• Page text:
::::

As It Happens

Scientists unlock genetic secrets of plant that lives for thousands of years

Considered one of the toughest and longest-living plants, a Welwitschia can survive for thousands of years in the bone-dry deserts of southern Africa. And as long as it's alive, it never stops growing.

‘It's just a really super weird thing,’ says plant geneticist Andrew Leitch

The Welwitschia plant, seen here in the Namib Desert in Africa, is one of the longest-lived plants in the world, capable of living for thousands of years. (Majority World/Universal Images Group/Getty Images)

Read Story Transcript

If you want to understand the science of longevity and perseverance, you can't do much better than the Welwitschia plant.

Considered one of the toughest and longest-living plants, a Welwitschia can survive for thousands of years in the bone-dry deserts of southern Africa. And as long as it's alive, it never stops growing.

::::

• Assignment:
Reproduce the entire Welwitschia article verbatim, from its first line through its final sentence. Work from the Welwitschia article above and nothing else.

• Data provided:
::::

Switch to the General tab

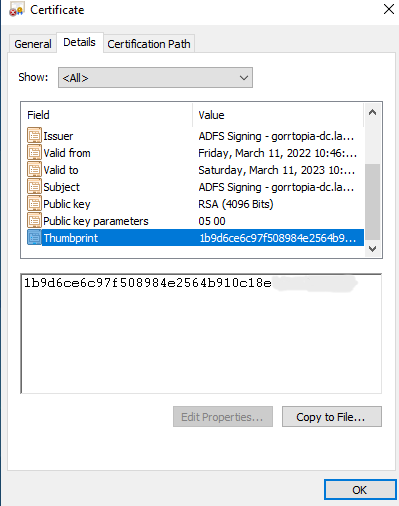(33, 44)
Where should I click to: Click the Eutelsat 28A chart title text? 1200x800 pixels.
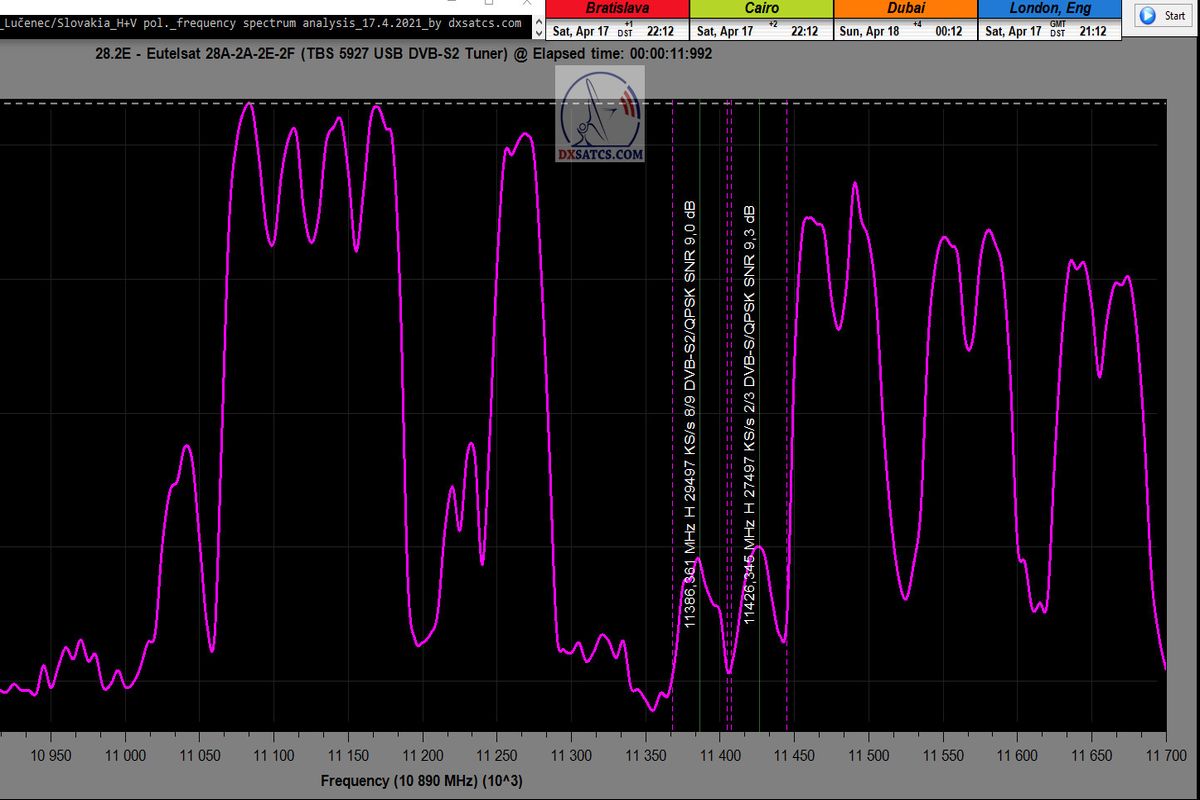point(400,53)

::::

• Output of the exercise:
As It Happens

Scientists unlock genetic secrets of plant that lives for thousands of years

Considered one of the toughest and longest-living plants, a Welwitschia can survive for thousands of years in the bone-dry deserts of southern Africa. And as long as it's alive, it never stops growing.

‘It's just a really super weird thing,’ says plant geneticist Andrew Leitch

The Welwitschia plant, seen here in the Namib Desert in Africa, is one of the longest-lived plants in the world, capable of living for thousands of years. (Majority World/Universal Images Group/Getty Images)

Read Story Transcript

If you want to understand the science of longevity and perseverance, you can't do much better than the Welwitschia plant.

Considered one of the toughest and longest-living plants, a Welwitschia can survive for thousands of years in the bone-dry deserts of southern Africa. And as long as it's alive, it never stops growing.